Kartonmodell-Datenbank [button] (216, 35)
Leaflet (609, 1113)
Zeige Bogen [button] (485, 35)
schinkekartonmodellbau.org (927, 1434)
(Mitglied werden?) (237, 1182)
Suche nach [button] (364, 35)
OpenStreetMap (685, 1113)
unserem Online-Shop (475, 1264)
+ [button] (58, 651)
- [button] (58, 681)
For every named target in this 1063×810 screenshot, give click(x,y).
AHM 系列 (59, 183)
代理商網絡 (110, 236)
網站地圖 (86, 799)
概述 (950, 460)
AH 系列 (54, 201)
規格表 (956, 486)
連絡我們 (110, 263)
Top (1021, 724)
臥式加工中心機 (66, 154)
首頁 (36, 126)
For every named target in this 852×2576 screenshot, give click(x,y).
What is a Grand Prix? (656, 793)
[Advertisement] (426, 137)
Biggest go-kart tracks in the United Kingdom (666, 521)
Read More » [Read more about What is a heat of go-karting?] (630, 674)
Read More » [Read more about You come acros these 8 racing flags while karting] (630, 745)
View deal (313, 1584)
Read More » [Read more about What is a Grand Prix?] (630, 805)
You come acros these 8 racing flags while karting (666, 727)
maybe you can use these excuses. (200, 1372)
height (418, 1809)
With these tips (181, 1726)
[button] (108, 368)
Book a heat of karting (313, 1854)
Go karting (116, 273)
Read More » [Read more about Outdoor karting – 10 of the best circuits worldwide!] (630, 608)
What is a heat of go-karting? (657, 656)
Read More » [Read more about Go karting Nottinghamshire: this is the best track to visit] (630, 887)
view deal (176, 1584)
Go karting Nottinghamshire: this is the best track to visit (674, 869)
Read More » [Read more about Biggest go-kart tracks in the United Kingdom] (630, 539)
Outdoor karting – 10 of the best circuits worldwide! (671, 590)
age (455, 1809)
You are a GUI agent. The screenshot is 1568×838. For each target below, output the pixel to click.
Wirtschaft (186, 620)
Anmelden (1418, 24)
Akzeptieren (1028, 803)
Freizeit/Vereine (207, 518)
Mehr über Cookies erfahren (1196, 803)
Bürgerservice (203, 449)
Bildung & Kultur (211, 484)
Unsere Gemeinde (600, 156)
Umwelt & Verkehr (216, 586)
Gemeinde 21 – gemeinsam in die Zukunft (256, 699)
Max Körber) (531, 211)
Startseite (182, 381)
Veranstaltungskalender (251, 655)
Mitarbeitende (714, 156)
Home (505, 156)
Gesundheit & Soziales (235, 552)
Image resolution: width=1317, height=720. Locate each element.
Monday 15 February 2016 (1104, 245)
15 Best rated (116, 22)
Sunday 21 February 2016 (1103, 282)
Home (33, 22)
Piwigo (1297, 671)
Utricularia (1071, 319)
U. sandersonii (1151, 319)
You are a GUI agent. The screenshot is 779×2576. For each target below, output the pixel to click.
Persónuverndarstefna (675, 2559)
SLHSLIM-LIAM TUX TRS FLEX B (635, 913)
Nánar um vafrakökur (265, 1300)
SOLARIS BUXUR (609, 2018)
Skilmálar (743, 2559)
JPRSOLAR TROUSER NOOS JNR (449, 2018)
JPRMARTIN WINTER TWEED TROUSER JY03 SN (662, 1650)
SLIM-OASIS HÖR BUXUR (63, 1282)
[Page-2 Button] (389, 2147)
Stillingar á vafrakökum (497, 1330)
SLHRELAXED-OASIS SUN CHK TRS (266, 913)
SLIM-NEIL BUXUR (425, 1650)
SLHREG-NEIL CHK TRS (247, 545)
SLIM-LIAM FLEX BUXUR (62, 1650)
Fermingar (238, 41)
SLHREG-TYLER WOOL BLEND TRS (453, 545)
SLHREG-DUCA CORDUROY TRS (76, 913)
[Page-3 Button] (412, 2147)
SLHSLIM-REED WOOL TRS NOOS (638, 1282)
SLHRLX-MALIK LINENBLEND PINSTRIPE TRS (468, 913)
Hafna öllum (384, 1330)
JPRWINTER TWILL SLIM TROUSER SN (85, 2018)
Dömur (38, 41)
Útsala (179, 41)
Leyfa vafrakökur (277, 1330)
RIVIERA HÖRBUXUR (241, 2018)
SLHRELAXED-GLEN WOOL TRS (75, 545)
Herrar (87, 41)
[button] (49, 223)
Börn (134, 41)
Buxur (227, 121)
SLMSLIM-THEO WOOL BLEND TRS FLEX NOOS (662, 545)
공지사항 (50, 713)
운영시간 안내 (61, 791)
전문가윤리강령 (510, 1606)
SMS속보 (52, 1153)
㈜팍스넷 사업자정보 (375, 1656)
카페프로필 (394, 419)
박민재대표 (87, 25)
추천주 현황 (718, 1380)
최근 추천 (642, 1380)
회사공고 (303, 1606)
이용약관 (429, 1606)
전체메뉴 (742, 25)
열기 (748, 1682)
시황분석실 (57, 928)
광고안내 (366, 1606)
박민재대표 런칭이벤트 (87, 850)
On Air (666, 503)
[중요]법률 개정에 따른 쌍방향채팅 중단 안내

━━━━━━━━━━━━━━━━━━━━━━━━━━━━━━

# [Task goal]
Copy all of the entries above, line for line, with no changes.

# [Solution to this exercise]
Kartonmodell-Datenbank [button] (216, 35)
Leaflet (609, 1113)
Zeige Bogen [button] (485, 35)
schinkekartonmodellbau.org (927, 1434)
(Mitglied werden?) (237, 1182)
Suche nach [button] (364, 35)
OpenStreetMap (685, 1113)
unserem Online-Shop (475, 1264)
+ [button] (58, 651)
- [button] (58, 681)
For every named target in this 1063×810 screenshot, give click(x,y).
AHM 系列 (59, 183)
代理商網絡 (110, 236)
網站地圖 (86, 799)
概述 (950, 460)
AH 系列 (54, 201)
規格表 (956, 486)
連絡我們 (110, 263)
Top (1021, 724)
臥式加工中心機 (66, 154)
首頁 (36, 126)
For every named target in this 852×2576 screenshot, give click(x,y).
What is a Grand Prix? (656, 793)
[Advertisement] (426, 137)
Biggest go-kart tracks in the United Kingdom (666, 521)
Read More » [Read more about What is a heat of go-karting?] (630, 674)
Read More » [Read more about You come acros these 8 racing flags while karting] (630, 745)
View deal (313, 1584)
Read More » [Read more about What is a Grand Prix?] (630, 805)
You come acros these 8 racing flags while karting (666, 727)
maybe you can use these excuses. (200, 1372)
height (418, 1809)
With these tips (181, 1726)
[button] (108, 368)
Book a heat of karting (313, 1854)
Go karting (116, 273)
Read More » [Read more about Outdoor karting – 10 of the best circuits worldwide!] (630, 608)
What is a heat of go-karting? (657, 656)
Read More » [Read more about Go karting Nottinghamshire: this is the best track to visit] (630, 887)
view deal (176, 1584)
Go karting Nottinghamshire: this is the best track to visit (674, 869)
Read More » [Read more about Biggest go-kart tracks in the United Kingdom] (630, 539)
Outdoor karting – 10 of the best circuits worldwide! (671, 590)
age (455, 1809)
You are a GUI agent. The screenshot is 1568×838. For each target below, output the pixel to click.
Wirtschaft (186, 620)
Anmelden (1418, 24)
Akzeptieren (1028, 803)
Freizeit/Vereine (207, 518)
Mehr über Cookies erfahren (1196, 803)
Bürgerservice (203, 449)
Bildung & Kultur (211, 484)
Unsere Gemeinde (600, 156)
Umwelt & Verkehr (216, 586)
Gemeinde 21 – gemeinsam in die Zukunft (256, 699)
Max Körber) (531, 211)
Startseite (182, 381)
Veranstaltungskalender (251, 655)
Mitarbeitende (714, 156)
Home (505, 156)
Gesundheit & Soziales (235, 552)
Image resolution: width=1317, height=720. Locate each element.
Monday 15 February 2016 (1104, 245)
15 Best rated (116, 22)
Sunday 21 February 2016 (1103, 282)
Home (33, 22)
Piwigo (1297, 671)
Utricularia (1071, 319)
U. sandersonii (1151, 319)
You are a GUI agent. The screenshot is 779×2576. For each target below, output the pixel to click.
Persónuverndarstefna (675, 2559)
SLHSLIM-LIAM TUX TRS FLEX B (635, 913)
Nánar um vafrakökur (265, 1300)
SOLARIS BUXUR (609, 2018)
Skilmálar (743, 2559)
JPRSOLAR TROUSER NOOS JNR (449, 2018)
JPRMARTIN WINTER TWEED TROUSER JY03 SN (662, 1650)
SLIM-OASIS HÖR BUXUR (63, 1282)
[Page-2 Button] (389, 2147)
Stillingar á vafrakökum (497, 1330)
SLHRELAXED-OASIS SUN CHK TRS (266, 913)
SLIM-NEIL BUXUR (425, 1650)
SLHREG-NEIL CHK TRS (247, 545)
SLIM-LIAM FLEX BUXUR (62, 1650)
Fermingar (238, 41)
SLHREG-TYLER WOOL BLEND TRS (453, 545)
SLHREG-DUCA CORDUROY TRS (76, 913)
[Page-3 Button] (412, 2147)
SLHSLIM-REED WOOL TRS NOOS (638, 1282)
SLHRLX-MALIK LINENBLEND PINSTRIPE TRS (468, 913)
Hafna öllum (384, 1330)
JPRWINTER TWILL SLIM TROUSER SN (85, 2018)
Dömur (38, 41)
Útsala (179, 41)
Leyfa vafrakökur (277, 1330)
RIVIERA HÖRBUXUR (241, 2018)
SLHRELAXED-GLEN WOOL TRS (75, 545)
Herrar (87, 41)
[button] (49, 223)
Börn (134, 41)
Buxur (227, 121)
SLMSLIM-THEO WOOL BLEND TRS FLEX NOOS (662, 545)
공지사항 (50, 713)
운영시간 안내 (61, 791)
전문가윤리강령 (510, 1606)
SMS속보 (52, 1153)
㈜팍스넷 사업자정보 (375, 1656)
카페프로필 (394, 419)
박민재대표 (87, 25)
추천주 현황 (718, 1380)
최근 추천 (642, 1380)
회사공고 (303, 1606)
이용약관 (429, 1606)
전체메뉴 (742, 25)
열기 (748, 1682)
시황분석실 (57, 928)
광고안내 (366, 1606)
박민재대표 런칭이벤트 (87, 850)
On Air (666, 503)
[중요]법률 개정에 따른 쌍방향채팅 중단 안내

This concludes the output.